REQUIRED TASKS:
1. In the MySQL bug report below, what cause does the reporter give for the wrongly formatted column name? Answer in one to three sentences.
2. In the MySQL bug report below, what server version does the MySQL monitor report on connection?
3. Continue the MySQL bug report below, starting after the last line shown and before the data that follows it.

** PAGE TEXT follows **

Bug #17939 Wrong table format when using UTF8 strings
Submitted: 5 Mar 2006 14:57 Modified: 14 Sep 2006 3:48
Reporter: Christian Hammers (Silver Quality Contributor) (OCA) Email Updates:
Status: Closed Impact on me:
None 
Category:MySQL Server: Charsets Severity:S3 (Non-critical)
Version:5.0 OS:Linux (Debian GNU/Linux Sid)
Assigned to: Alexander Barkov CPU Architecture:Any

[5 Mar 2006 14:57] Christian Hammers
Description:
As reported in http://bugs.debian.org/355302 by Daniel van Eeden <daniel_e@dds.nl>:
------------------------

> > mysql> SELECT 'John Doe' as '__tañgè Ñãmé';
> > +-------------------+
> > | __tañgè Ñãmé |
> > +-------------------+
> > | John Doe          |
> > +-------------------+
> > 1 row in set (0.00 sec)

The column name is wrongly formatted. Most probably because in Unicode UTF-8 the site is not
equal to the number of bytes the string.

Further info from Daniel:

# grep character-set-server /etc/mysql/my.cnf
character-set-server    = utf8
# logout
$ grep default-character-set .my.cnf
default-character-set=utf8
$ echo ${LC_ALL}
en_US.utf8
$ locale -a | grep "en_US.utf8"
en_US.utf8
$ mysql
Welcome to the MySQL monitor.  Commands end with ; or \g.
Your MySQL connection id is 9 to server version: 5.0.18-Debian_8-log

Type 'help;' or '\h' for help. Type '\c' to clear the buffer.

mysql> SHOW VARIABLES like 'character_set_%';
+--------------------------+----------------------------+
| Variable_name            | Value                      |
+--------------------------+----------------------------+
| character_set_client     | utf8                       |
| character_set_connection | utf8                       |
| character_set_database   | utf8                       |
| character_set_results    | utf8                       |
| character_set_server     | utf8                       |
| character_set_system     | utf8                       |
| character_sets_dir       | /usr/share/mysql/charsets/ |
+--------------------------+----------------------------+
7 rows in set (0.01 sec)

** End of PAGE TEXT **
** ENTRIES SHOWN follows **

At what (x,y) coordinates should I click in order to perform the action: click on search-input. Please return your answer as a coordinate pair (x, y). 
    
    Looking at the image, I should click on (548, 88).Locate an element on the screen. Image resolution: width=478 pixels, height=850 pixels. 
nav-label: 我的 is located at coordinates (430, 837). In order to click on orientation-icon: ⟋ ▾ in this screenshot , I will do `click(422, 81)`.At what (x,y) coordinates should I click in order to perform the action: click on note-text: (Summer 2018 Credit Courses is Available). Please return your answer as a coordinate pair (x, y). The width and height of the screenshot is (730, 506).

** End of ENTRIES SHOWN **
** ENTRIES SHOWN follows **

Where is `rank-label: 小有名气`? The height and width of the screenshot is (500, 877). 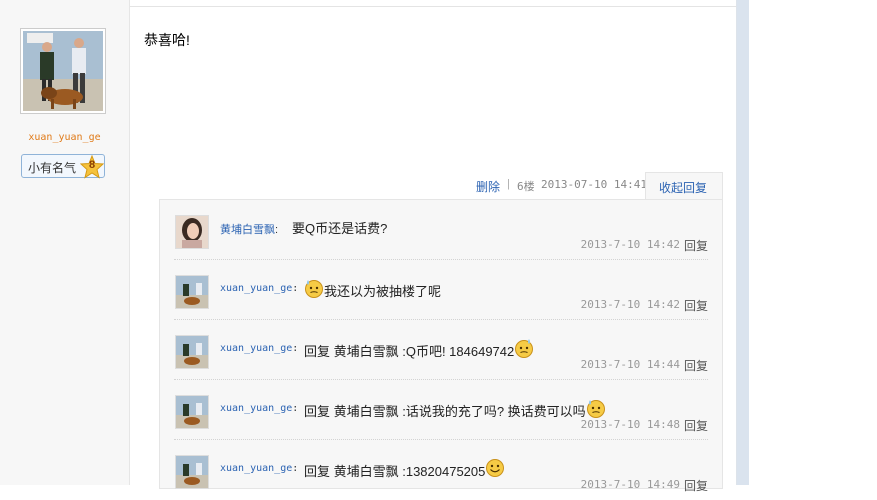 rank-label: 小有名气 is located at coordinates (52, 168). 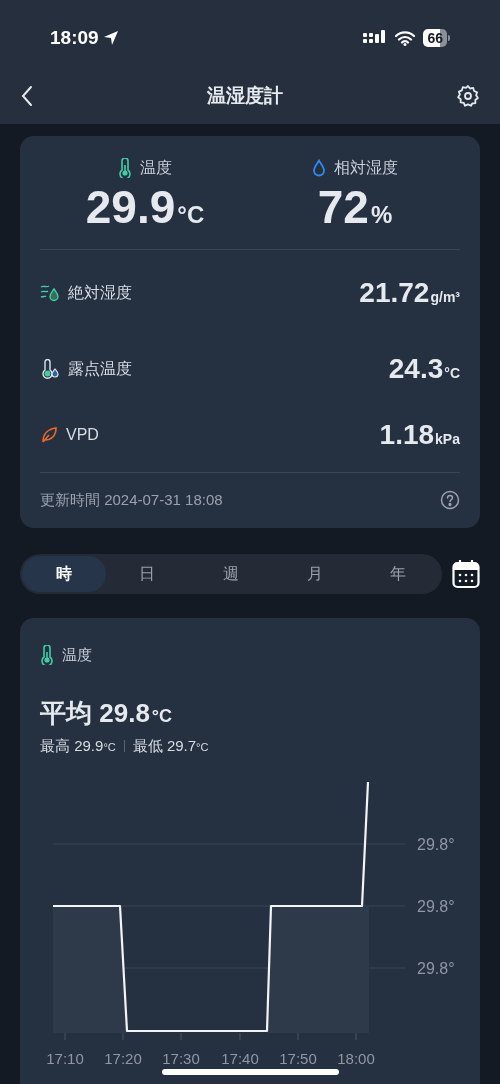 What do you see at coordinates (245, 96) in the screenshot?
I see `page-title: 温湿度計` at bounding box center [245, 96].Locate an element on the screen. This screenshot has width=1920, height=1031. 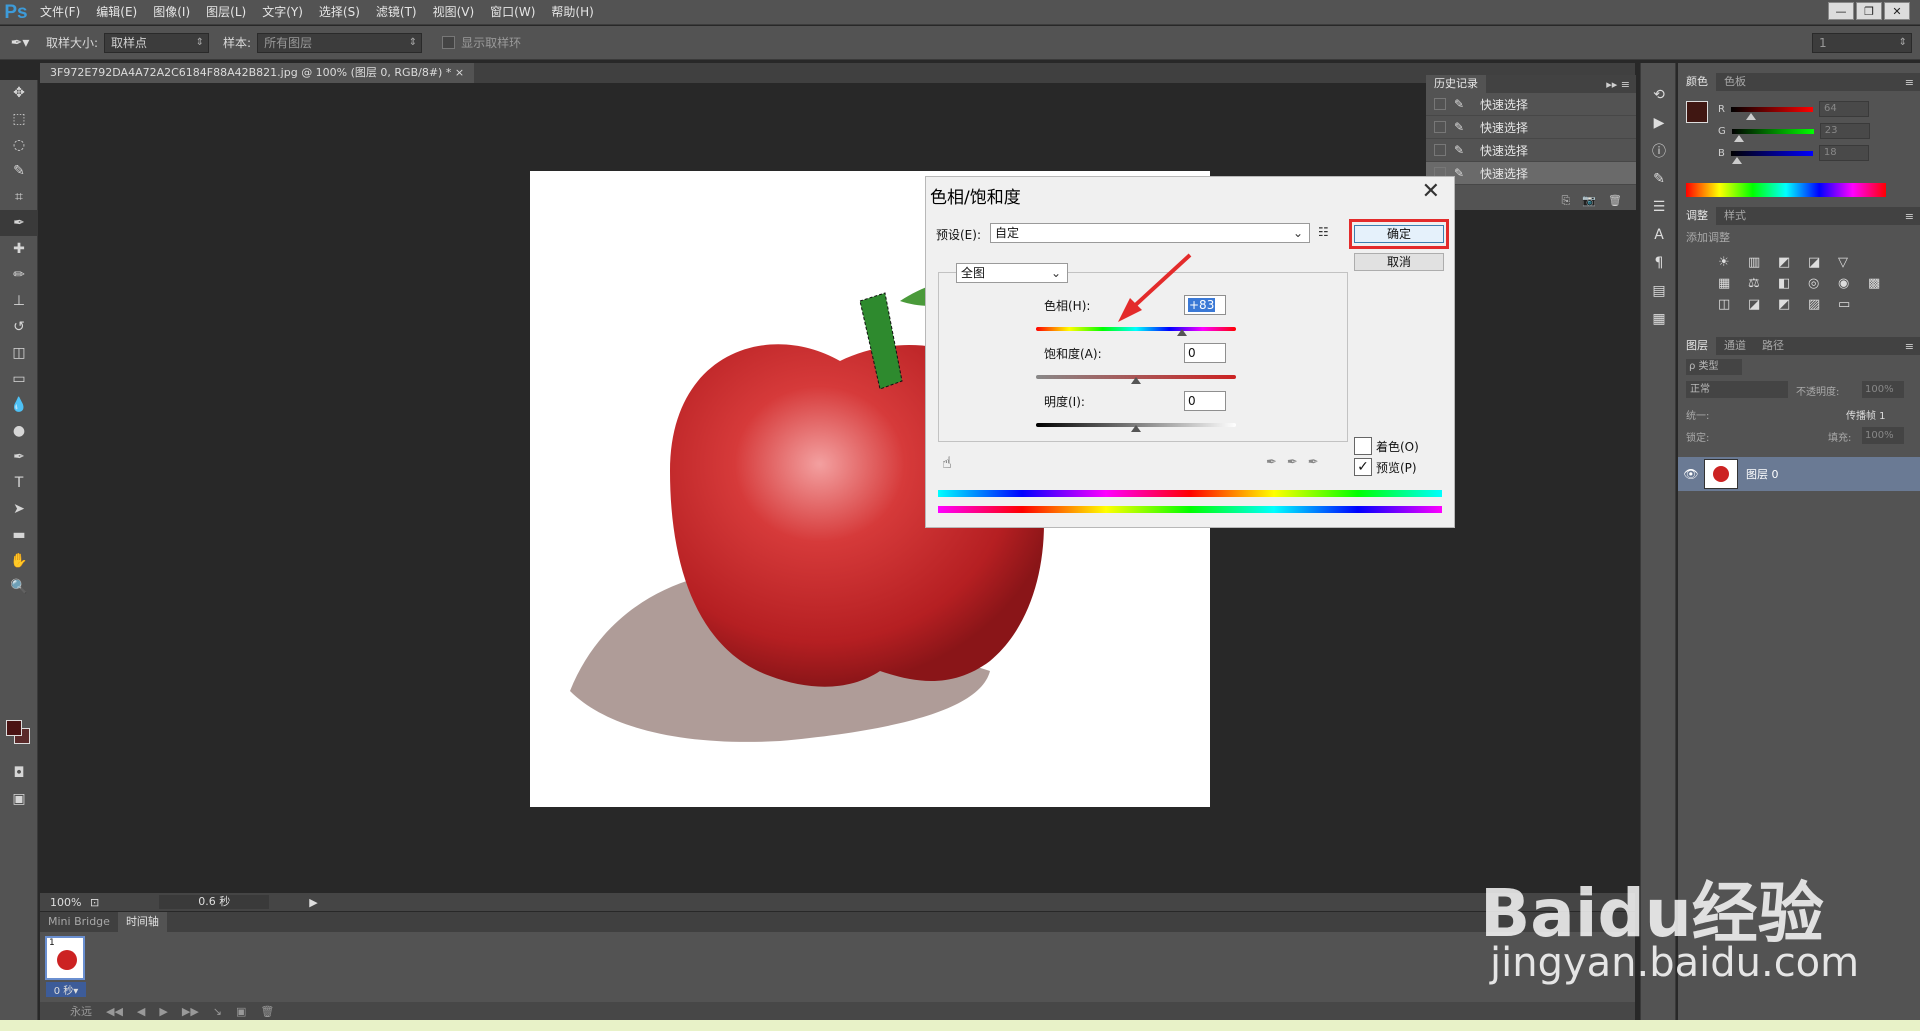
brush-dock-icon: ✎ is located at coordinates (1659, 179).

** End of ENTRIES SHOWN **

TASK-BY-TASK RESULTS:
1. The reporter says the likely cause is that in Unicode UTF-8, a string's length is not equal to its number of bytes. This mismatch throws off the formatting of the column name in the table output.

2. 5.0.18-Debian_8-log

3.
How to repeat:
see above

Suggested fix:
In case we did not overlook any config option and this is really a bug maybe use wcwidth() etc instead of strlen().
[6 Mar 2006 11:46] Hartmut Holzgraefe
Verified on 5.0 and 5.1, (i think it is a duplicate but i can't find the original report)

SET NAMES utf8;
CREATE TABLE foo (`foobär` int);
INSERT INTO foo VALUES(1);
SELECT * FROM foo;

+---------+
| foobär |
+---------+
|       1 |
+---------+
1 row in set (0.01 sec)
[17 Apr 2006 7:40] Bugs System
A patch for this bug has been committed. After review, it may
be pushed to the relevant source trees for release in the next
version. You can access the patch from:

  http://lists.mysql.com/commits/5004
[5 Jul 2006 21:45] Timothy Smith
Hmm, I looked at this more, and I think the patch is incomplete.  It does fix the problem w/ column name, but the analogous problem exists with the column values as well.  Use a test case like:

drop table t1;
set names utf8;
create table t1 (fööbâr varchar(32));
insert into t1 values ('áéíóú');
select * from t1;

I get these results:

mysql> select * from t1;
+------------+
| fööbâr  |
+------------+
| áéíóú |
+------------+
1 row in set (0.00 sec)

I.e., field->maxlength is not reliable, and needs a ->numcells call to generate correct output.

Timothy
[19 Jul 2006 16:26] Timothy Smith
Alexander,

Thanks for clarifying that the client should be started with --default-character-set=utf8; with that, then the patch does work as described.

Regards,

Timothy
[2 Sep 2006 9:28] Timothy Smith
Merged to 5.0 (will be in 5.0.25)

TODO: add test case, and merge to 5.1
[12 Sep 2006 1:34] Paul DuBois
Noted in 4.1.12, 5.0.25 changelogs.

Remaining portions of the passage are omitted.